==== Selected extract

One sign of a classic book is that the critiques it offers remain valid for years after being penned. F. A. Hayek’s famous book, The Road to Serfdom, demonstrates that quality. As the battle continues to rage between advocates of free market systems and various forms of socialism, Hayek’s diagnosis of the likely end of directed economic systems—namely, tyranny—illustrates why advocates of markets have not simply rolled over and played dead, despite the economic and social realities of economic problems.
Another sign of a classic book is that it has explanatory power and offers brief summaries that could have been expanded to book length treatises. The Road to Serfdom contains dozens of examples of succinct statement of a deep, complex economic and social problems that arise from attempts to plan the economy.
The book, overall, is a masterpiece that deserves to be read and that contemporary supporters of socialism should be forced to reckon with. A few points, however, arise from the wider tapestry of the work that deserve especial note.

========
==== Data shown

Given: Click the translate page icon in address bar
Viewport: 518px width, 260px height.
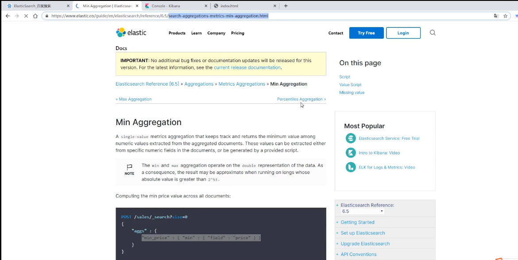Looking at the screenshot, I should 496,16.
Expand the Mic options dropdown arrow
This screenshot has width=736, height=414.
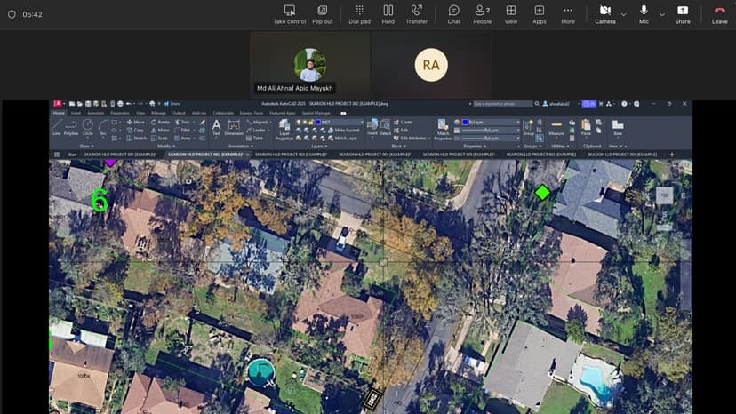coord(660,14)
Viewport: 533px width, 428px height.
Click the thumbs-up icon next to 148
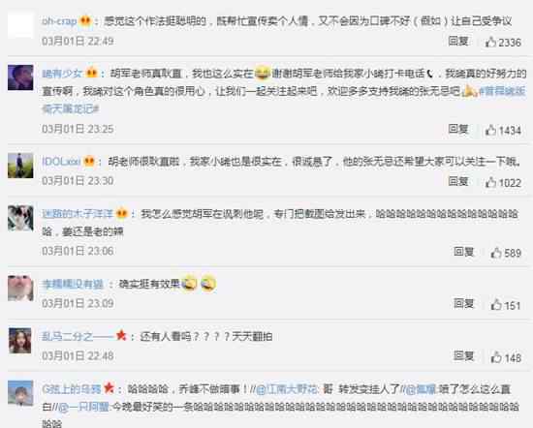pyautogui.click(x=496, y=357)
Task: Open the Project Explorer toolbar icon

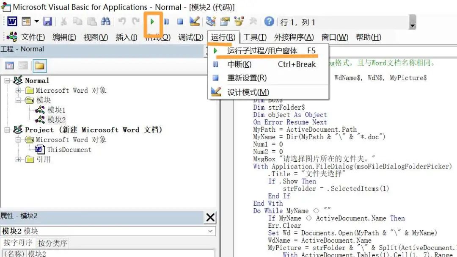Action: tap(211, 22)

========

- Exercise -
Copy the passage on Hayek's The Road to Serfdom word for word, starting at "One sign of" and ending at "plan the economy.".

- Written solution -
One sign of a classic book is that the critiques it offers remain valid for years after being penned. F. A. Hayek’s famous book, The Road to Serfdom, demonstrates that quality. As the battle continues to rage between advocates of free market systems and various forms of socialism, Hayek’s diagnosis of the likely end of directed economic systems—namely, tyranny—illustrates why advocates of markets have not simply rolled over and played dead, despite the economic and social realities of economic problems.
Another sign of a classic book is that it has explanatory power and offers brief summaries that could have been expanded to book length treatises. The Road to Serfdom contains dozens of examples of succinct statement of a deep, complex economic and social problems that arise from attempts to plan the economy.